Effect of long-range hopping on Tc in a two-dimensional Hubbard-Holstein model of the cuprates

TL;DR

This study investigates how long-range hopping influences the superconducting transition temperature (Tc) in a 2D Hubbard-Holstein model relevant to cuprates, revealing that long-range hopping suppresses Tc generally, but can enhance it under certain conditions with phonons.

Contribution

It provides the first detailed analysis of long-range hopping effects on Tc in the Hubbard-Holstein model using DCA and QMC, incorporating parameters from band-structure calculations.

Findings

Long-range hoppings suppress Tc without phonons.

Finite t' enhances Tc with Holstein phonons in under-doped regimes.

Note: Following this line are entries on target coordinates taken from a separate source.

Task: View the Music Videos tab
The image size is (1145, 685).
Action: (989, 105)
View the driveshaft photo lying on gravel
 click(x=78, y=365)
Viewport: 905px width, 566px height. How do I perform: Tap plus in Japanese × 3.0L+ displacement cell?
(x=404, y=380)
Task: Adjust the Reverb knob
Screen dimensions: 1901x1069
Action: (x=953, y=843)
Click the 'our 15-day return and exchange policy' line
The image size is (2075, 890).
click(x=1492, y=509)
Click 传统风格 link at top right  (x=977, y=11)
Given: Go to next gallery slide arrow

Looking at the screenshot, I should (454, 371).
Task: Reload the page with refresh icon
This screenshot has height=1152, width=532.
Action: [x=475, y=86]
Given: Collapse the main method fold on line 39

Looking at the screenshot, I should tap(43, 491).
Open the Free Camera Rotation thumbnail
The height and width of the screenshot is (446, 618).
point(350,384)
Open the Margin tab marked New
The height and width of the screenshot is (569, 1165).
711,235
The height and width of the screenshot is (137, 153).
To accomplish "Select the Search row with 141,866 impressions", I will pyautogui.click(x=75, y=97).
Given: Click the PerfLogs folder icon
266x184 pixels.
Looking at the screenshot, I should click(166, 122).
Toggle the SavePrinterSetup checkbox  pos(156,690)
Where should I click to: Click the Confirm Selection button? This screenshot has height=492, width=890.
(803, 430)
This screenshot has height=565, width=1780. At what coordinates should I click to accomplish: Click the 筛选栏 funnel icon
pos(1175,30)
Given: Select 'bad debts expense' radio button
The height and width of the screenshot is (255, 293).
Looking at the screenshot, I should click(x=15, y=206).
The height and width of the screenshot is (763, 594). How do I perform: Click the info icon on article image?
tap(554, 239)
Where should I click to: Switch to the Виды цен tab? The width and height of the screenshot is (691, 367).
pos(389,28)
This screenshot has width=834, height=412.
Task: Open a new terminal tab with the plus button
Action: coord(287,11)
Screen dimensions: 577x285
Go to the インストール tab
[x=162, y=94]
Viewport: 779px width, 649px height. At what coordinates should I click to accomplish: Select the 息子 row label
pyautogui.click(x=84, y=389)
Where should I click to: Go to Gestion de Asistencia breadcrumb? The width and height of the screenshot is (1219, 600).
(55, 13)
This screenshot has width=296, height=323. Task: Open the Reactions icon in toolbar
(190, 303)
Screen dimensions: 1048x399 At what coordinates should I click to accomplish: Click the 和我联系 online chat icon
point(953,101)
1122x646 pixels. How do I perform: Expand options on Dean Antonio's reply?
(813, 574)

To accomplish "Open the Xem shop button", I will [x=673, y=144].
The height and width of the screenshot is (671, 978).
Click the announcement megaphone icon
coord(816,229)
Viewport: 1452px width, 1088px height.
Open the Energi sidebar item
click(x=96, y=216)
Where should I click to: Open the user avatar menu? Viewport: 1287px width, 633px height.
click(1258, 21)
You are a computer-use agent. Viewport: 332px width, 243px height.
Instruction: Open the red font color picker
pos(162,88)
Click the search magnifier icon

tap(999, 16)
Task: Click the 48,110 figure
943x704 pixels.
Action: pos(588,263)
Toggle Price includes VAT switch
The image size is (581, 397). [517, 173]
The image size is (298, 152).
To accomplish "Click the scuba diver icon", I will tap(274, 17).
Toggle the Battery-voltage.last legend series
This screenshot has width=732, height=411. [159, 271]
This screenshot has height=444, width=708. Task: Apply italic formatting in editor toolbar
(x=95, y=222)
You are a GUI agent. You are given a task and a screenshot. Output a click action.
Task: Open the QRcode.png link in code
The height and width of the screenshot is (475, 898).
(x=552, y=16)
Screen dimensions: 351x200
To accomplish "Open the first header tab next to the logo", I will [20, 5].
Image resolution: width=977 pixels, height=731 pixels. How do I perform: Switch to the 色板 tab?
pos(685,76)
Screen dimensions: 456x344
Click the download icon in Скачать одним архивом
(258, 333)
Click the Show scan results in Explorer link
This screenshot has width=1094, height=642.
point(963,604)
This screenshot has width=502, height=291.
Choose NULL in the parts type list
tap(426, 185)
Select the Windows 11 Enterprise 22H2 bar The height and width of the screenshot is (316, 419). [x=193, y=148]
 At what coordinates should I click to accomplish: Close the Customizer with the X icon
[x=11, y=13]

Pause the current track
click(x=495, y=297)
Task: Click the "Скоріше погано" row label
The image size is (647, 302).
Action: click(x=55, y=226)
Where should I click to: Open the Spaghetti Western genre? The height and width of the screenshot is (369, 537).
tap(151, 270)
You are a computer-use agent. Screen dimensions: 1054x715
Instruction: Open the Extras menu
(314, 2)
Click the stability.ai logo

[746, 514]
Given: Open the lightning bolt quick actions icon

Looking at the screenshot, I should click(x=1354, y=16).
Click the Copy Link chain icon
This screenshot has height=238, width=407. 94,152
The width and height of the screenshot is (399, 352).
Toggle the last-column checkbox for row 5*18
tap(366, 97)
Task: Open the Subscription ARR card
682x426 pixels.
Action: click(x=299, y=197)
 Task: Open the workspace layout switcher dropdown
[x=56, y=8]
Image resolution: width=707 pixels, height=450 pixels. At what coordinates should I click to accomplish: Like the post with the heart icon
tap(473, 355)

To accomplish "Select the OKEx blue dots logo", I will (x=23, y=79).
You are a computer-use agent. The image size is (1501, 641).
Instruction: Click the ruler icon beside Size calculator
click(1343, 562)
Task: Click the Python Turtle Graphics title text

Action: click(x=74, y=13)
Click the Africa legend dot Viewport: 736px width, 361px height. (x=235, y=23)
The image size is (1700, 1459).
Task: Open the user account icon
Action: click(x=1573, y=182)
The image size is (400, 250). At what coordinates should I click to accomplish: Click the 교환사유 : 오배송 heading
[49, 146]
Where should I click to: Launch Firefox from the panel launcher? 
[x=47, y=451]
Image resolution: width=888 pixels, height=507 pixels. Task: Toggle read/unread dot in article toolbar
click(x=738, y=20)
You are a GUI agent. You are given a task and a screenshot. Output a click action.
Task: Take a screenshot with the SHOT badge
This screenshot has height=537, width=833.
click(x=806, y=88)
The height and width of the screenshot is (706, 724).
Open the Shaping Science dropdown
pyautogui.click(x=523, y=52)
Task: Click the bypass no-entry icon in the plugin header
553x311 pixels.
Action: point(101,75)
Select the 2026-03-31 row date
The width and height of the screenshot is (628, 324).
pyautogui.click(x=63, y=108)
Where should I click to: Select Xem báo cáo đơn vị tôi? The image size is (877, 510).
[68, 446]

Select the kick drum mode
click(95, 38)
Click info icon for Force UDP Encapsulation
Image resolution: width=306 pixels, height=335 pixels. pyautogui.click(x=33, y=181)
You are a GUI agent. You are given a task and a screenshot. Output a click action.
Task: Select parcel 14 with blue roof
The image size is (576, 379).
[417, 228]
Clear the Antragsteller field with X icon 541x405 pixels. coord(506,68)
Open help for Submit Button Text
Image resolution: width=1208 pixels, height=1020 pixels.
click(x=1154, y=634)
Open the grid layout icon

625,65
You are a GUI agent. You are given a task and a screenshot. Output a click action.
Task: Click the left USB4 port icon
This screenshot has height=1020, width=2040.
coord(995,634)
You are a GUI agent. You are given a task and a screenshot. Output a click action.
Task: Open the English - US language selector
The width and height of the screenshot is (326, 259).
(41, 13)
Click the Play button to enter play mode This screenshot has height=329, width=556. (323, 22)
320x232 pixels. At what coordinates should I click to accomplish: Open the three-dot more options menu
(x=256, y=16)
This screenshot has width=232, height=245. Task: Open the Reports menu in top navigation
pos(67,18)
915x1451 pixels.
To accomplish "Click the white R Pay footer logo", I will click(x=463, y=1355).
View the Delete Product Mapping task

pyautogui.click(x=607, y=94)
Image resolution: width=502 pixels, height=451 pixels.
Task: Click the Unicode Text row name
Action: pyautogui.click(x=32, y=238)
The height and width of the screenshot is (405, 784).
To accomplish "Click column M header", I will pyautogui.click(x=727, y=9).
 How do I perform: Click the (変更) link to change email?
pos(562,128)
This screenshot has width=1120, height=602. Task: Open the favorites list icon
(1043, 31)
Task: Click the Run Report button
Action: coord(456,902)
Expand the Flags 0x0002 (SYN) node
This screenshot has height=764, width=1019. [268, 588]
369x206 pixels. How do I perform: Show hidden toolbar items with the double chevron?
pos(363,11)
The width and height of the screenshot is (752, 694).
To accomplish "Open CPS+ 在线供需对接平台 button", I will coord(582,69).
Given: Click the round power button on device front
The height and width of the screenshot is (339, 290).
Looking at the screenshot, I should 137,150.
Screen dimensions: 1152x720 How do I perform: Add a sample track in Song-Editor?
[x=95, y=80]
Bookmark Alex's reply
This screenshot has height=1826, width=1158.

The trend persists for larger clusters.

Abstract

We study the effect of long-range hoppings on Tc for the two-dimensional (2D) Hubbard model with and without Holstein phonons using parameters evaluated from band-structure calculations for cuprates. Employing the dynamical cluster approximation (DCA) with a quantum Monte Carlo (QMC) cluster solver for a 4-site cluster, we observe that without phonons, the long-range hoppings, t' and t'', generally suppress Tc. We argue that this trend remains valid for larger clusters. In the presence of the Holstein phonons, a finite t' enhances Tc in the under-doped region for the hole-doped system, consistent with local-density approximation (LDA) calculations and experiment. This is interpreted through the suppression of antiferromagnetic (AF) correlations and the interplay between polaronic effects and the antiferromagnetism.